Togliere dal conteggio dei 140 caratteri foto, link e account sembra una mossa intelligente, che può avere ripercussioni positive. L’intervista a Fabio La Starza, founder di F-IRE, che riflette sulla “normalizzazione”
Fabio La Starza
Nel pomeriggio di martedì, Twitter ha ufficializzato la decisione di non conteggiare foto, link e account nel conteggio dei 140 caratteri. Una soluzione che va a snaturare la piattaforma ma che è comunque più light del totale abbattimento del limite nato quasi per caso: 140 caratteri è il testo massimo che si può inviare con un sms, strumento di comunicazione leader nel lontano 2006, l’anno di fondazione di Twitter. Per indagare più a fondo questa novità, DailyNet ha intervistato Fabio La Starza, founder di F-IRE, agenzia basata a Milano specializzata in web design e comunicazione digitale.
Crede che le recenti modifiche di Twitter sull’utilizzo dei caratteri disponibili possano agevolare la comunicazione dei brand sui social network? In che modo?

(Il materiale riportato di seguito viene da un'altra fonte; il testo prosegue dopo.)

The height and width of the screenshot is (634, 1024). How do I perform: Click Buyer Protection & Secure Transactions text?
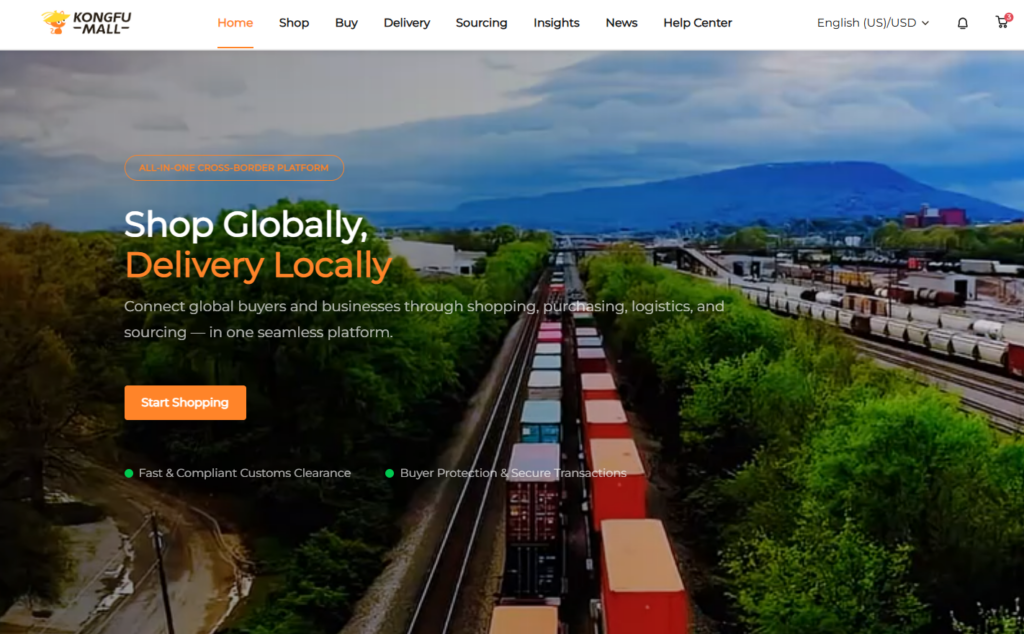[x=513, y=473]
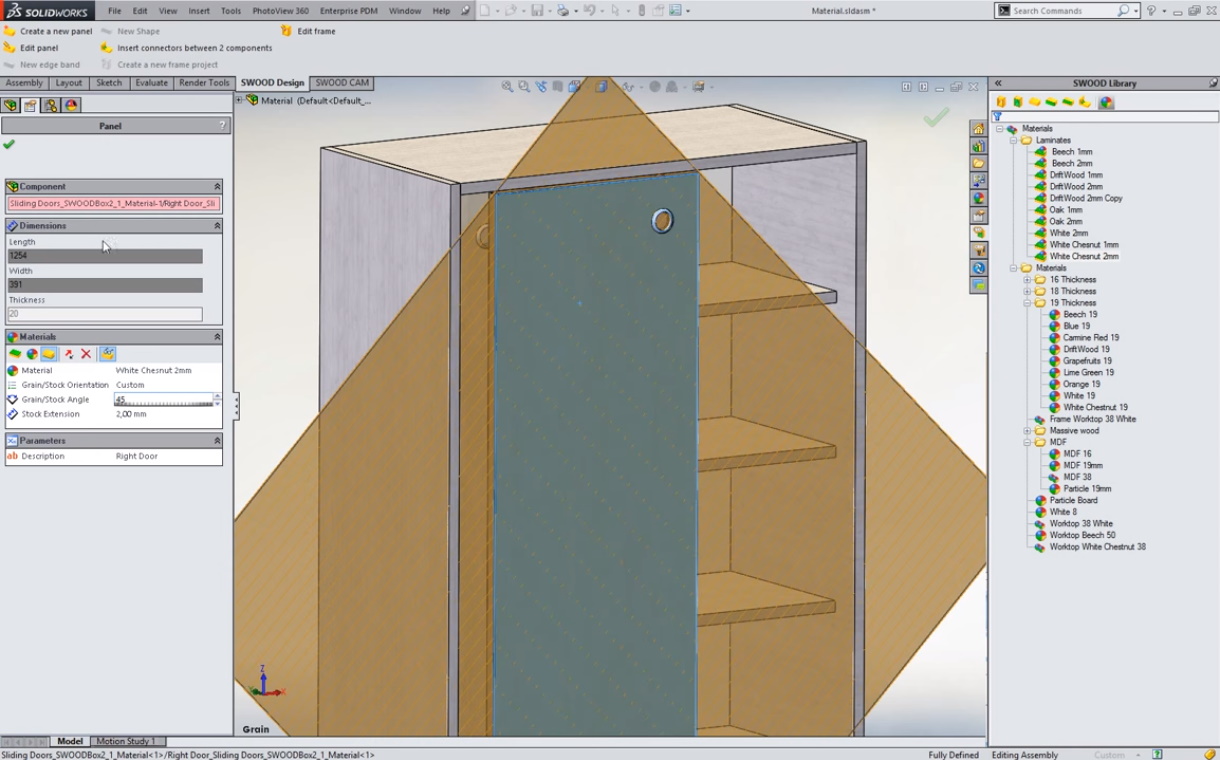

Questo è il solo e unico scopo delle modifiche. Il social ha deciso di “snaturarsi” per essere più appetibile alla comunicazione dei brand, soprattutto per quella a pagamento. Tale decisione arriva anche perché fino ad ora le sponsorizzazioni che si possono impostare su Facebook e anche Instagram sono più accessibili e semplici rispetto a quelle di Twitter. Un piccolo/medio brand spende per le pubblicità molto di più nei due social di Mark Zuckerberg che su Twitter. Ora le cose potrebbero cambiare.
Non conteggiare più i caratteri durante l’inserimento di immagini e video può rendere Twitter un social network più “friendly” e di maggior appeal anche al grande pubblico italiano?
Assolutamente, la generazione dei millennials comunica sempre di più su Twitter e pian piano sta lasciando Facebook (anche perché aumentano gli account Snapchat). Ora con queste modifiche può avvenire un aumento di account personali, oltre che di brand e imprese, da parte di quelle generazioni che non hanno mai avuto interesse a iscriversi su Twitter.
La possibilità di aggiungere link esterni, senza diminuire i caratteri disponibili, può favorire un interesse delle aziende a comunicare ?
Certo, come detto in precedenza questa “normalizzazione” rende più accessibile il social alle piccole medie imprese soprattutto perché facilità maggiormente le sponsorizzazioni.